Moore loads up the movie with grimy atmosphere. His backdrops often include the memorably gray Brighton seascapes and the drizzly, drab streets through which Greene’s baby-faced killer Pinky prowled in “Brighton Rock.” And he has also packed it with thriller set-pieces, usually involving bravura cross-cutting. In the first, immediately after the credits, we see why Tony was disgraced, and why his partner-buddy Frank (superbly played by Kenneth Cranham) will go the distance to help him--even when he’s suspected of a double murder.

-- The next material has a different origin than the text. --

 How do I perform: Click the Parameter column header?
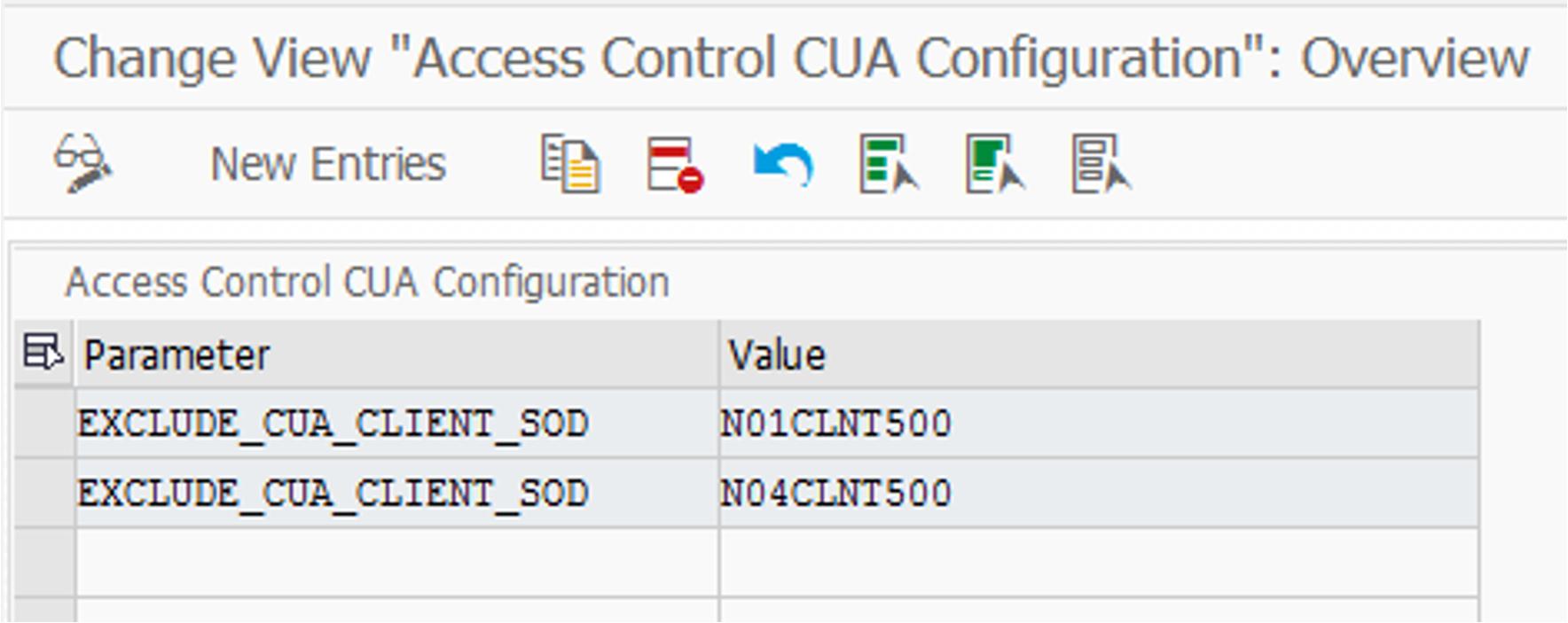[x=396, y=355]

There’s a romance. Laura San Giacomo is a femme fatale involved in both painting and the murders: She is dangerous, seductive and newly rich, the kind of woman Tony shouldn’t get involved with--but does. There are a number of other characters perhaps guiltier than they seem: a spurned widow, a close-mouthed lawyer, a sadistic cop, a pesty creditor, and several old clients.

Central to everything is the relationship between Tony and Frank; Neeson and Cranham bring it off perfectly. Neeson’s role requires him to be deliberately ambiguous. We have to both identify with Tony and accept his reckless over-reaching and sweaty desperation. Tony is the hell-raiser and risk-taker; Cranham’s Frank is the steelier, wiser pro. Cranham--the Noah Claypool of Carol Reed’s 1968 “Oliver!”--and Neeson carry the heavy emotional cargo of “Under Suspicion.” That means that, on some level, the romantic sections have failed--which may not be Laura San Giacomo’s fault. Moore admires and emulates films like “Chinatown” and “Body Heat,” and he obviously wants some of the same byzantine plotting and dreamily erotic charge. But he doesn’t get much mystery or ambiguity out of Angeline; she lacks the right texture and iconography.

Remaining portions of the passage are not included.